I’m not sure what the phrase is in other countries, but in the U.S. when it is Wednesday, we call it “hump day”. It rarely comes out of my mouth because it can be kind of work-place annoying, but as I started thinking about my post for today, it was at the front of the line of thoughts even though I was going to post some reflections on the book “Kick the drink…Easily!” by Jason Vale.
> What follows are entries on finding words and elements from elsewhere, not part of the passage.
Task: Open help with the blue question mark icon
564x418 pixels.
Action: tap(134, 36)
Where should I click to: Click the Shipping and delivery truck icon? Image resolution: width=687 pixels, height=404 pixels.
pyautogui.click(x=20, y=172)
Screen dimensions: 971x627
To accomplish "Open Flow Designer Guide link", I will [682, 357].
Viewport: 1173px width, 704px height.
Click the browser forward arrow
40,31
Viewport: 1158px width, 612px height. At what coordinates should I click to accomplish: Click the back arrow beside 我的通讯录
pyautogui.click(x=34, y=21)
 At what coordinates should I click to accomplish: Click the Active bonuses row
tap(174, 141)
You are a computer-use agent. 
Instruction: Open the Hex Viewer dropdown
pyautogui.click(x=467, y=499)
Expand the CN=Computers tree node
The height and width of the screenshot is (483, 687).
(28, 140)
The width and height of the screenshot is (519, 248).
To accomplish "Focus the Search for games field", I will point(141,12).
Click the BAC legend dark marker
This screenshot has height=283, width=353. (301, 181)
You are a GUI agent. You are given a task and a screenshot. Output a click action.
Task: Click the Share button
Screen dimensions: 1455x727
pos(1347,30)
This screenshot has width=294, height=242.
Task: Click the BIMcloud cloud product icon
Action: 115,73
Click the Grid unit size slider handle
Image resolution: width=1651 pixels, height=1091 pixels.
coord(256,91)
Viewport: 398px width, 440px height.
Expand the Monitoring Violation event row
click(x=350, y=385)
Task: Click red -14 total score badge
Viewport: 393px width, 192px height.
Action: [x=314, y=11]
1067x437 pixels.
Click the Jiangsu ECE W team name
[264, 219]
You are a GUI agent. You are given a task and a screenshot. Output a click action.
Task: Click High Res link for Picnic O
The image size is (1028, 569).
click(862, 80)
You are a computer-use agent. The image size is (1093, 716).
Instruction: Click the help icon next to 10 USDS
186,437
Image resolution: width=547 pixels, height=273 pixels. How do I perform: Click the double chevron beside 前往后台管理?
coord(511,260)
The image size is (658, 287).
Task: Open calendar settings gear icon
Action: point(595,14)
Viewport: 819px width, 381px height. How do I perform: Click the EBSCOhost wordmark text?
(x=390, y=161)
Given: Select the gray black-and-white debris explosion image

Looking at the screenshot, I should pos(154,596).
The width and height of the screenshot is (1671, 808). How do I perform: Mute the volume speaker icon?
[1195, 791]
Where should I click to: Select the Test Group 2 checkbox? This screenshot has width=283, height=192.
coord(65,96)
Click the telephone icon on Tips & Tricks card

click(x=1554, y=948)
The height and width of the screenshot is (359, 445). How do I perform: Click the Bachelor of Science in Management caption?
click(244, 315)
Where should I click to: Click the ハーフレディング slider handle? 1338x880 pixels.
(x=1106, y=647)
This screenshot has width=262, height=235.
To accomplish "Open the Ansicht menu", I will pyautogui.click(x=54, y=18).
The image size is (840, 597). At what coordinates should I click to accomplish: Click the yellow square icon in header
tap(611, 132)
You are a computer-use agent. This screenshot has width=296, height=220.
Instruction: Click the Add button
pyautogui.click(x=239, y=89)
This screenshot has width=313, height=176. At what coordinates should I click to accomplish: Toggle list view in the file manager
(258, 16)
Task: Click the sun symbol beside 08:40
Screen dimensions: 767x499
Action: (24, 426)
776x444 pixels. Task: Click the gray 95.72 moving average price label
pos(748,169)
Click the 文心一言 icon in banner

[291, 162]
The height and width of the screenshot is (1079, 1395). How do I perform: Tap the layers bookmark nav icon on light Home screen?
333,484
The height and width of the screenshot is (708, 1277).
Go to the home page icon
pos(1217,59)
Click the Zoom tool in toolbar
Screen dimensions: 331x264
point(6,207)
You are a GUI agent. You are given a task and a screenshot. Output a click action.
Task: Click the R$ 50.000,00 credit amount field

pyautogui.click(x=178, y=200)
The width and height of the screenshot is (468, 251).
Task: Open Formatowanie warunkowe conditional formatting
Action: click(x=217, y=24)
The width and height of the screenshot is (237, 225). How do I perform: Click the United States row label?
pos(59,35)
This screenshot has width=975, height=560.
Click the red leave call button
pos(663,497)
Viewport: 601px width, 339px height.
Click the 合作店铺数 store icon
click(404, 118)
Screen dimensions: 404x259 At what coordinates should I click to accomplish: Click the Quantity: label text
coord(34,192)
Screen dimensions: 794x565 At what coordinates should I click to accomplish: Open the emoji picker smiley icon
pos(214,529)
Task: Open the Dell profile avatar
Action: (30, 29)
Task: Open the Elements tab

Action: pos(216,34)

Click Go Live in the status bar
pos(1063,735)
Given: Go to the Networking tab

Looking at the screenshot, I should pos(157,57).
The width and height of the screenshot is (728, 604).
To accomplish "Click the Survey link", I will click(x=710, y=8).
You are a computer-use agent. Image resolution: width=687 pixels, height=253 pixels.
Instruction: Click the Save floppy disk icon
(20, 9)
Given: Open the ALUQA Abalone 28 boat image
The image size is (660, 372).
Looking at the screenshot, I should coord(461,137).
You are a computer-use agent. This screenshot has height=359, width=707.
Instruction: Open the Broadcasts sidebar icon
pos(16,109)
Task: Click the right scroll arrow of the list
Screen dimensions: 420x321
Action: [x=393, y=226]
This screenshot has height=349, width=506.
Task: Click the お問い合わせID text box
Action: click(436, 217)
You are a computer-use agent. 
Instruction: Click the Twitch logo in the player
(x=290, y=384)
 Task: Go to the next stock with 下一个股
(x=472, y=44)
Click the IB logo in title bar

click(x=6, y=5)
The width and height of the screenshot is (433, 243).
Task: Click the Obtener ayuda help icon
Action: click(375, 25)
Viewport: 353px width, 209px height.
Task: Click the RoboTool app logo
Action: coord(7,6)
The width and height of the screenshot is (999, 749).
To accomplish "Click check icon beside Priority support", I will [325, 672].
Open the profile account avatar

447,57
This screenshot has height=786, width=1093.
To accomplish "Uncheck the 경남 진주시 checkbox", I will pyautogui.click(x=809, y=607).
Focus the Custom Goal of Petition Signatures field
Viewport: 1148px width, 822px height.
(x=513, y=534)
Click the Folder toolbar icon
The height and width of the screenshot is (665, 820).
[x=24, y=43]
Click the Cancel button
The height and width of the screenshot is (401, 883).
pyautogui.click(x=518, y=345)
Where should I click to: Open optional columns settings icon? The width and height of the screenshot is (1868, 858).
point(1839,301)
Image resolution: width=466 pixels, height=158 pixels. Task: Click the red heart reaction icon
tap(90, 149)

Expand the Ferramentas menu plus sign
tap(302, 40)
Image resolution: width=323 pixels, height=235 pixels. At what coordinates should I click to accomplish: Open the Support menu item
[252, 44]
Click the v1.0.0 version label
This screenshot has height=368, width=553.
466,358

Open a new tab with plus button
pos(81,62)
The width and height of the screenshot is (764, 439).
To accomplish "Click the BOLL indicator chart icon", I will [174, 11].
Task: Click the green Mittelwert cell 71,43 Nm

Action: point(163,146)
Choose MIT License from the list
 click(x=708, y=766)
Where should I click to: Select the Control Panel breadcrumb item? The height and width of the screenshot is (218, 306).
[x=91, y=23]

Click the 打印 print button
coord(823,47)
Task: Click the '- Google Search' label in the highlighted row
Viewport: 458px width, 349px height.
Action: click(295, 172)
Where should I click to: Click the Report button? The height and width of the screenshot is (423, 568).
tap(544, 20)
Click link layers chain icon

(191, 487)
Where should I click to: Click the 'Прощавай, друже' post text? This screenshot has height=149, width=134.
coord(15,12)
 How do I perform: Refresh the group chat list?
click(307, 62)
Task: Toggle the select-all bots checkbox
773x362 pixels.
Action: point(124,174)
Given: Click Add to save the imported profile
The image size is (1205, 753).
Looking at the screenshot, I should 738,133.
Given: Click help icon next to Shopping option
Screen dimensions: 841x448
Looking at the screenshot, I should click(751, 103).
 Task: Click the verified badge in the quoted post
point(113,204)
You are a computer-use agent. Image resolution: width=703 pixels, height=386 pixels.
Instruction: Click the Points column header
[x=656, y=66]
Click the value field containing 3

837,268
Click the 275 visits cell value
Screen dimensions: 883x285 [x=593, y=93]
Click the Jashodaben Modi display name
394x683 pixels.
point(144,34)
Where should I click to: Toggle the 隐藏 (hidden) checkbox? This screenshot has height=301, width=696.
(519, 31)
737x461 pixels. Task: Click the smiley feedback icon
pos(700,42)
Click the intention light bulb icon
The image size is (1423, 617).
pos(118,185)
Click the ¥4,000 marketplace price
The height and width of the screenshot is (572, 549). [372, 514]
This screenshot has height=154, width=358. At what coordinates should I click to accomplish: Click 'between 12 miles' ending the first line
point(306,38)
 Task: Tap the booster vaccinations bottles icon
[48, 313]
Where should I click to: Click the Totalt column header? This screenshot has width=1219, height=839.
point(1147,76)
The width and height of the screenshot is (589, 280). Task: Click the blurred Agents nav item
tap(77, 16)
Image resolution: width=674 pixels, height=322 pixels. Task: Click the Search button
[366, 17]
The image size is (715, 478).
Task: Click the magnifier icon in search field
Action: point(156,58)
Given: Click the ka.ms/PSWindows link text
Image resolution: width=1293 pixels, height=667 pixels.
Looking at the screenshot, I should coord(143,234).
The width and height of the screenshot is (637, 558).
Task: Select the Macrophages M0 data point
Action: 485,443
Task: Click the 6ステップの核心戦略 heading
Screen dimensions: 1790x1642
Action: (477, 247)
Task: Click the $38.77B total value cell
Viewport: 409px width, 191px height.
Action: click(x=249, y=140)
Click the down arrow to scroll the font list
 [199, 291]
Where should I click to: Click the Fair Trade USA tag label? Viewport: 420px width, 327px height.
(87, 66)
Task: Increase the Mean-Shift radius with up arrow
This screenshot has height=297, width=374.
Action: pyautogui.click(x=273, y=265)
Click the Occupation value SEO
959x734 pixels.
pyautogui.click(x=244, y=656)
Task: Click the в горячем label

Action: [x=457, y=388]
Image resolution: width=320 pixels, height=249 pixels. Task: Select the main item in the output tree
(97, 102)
Anyway, hump day is in the middle of the week and if you can get through it you only have 2 more days until the weekend (if you work a traditional schedule). I can definitely say that Day 15 was not my personal hump day, it was still too emotional and confusing then. The conflict, doubt, happiness, etc that has been somewhat up and down has evened out over the past few days. I know I can easily get through these next 2 days to accomplish my August goal. Then, on Saturday, I am going to give myself a day to simmer and reflect. I’m going to go to a favorite coffee shop, read through my past posts, and take a step back and just observe this past month with some intentional retrospection. I’ll make some decisions and plans for September, but I will keep an open mind and be willing to be flexible while also thinking about the areas that I should not be flexible.
This is from the first page that I turned down in the Jason Vale book. Its a bit more than halfway through, which is when the messages began to sink in and seem more true for me. I’ll leave myself (and you) to simply think about it and am curious to hear what it means to each of us, if anything:
“The good news is that when you stop drinking you begin to write your own script and control who you are. You do not have to go through a storm of any kind, contrary to the brainwashing. There is a door in the sky that releases you to a whole new world and the key is in your own head; you are the master of your own show. The only thing that is stopping you is fear.”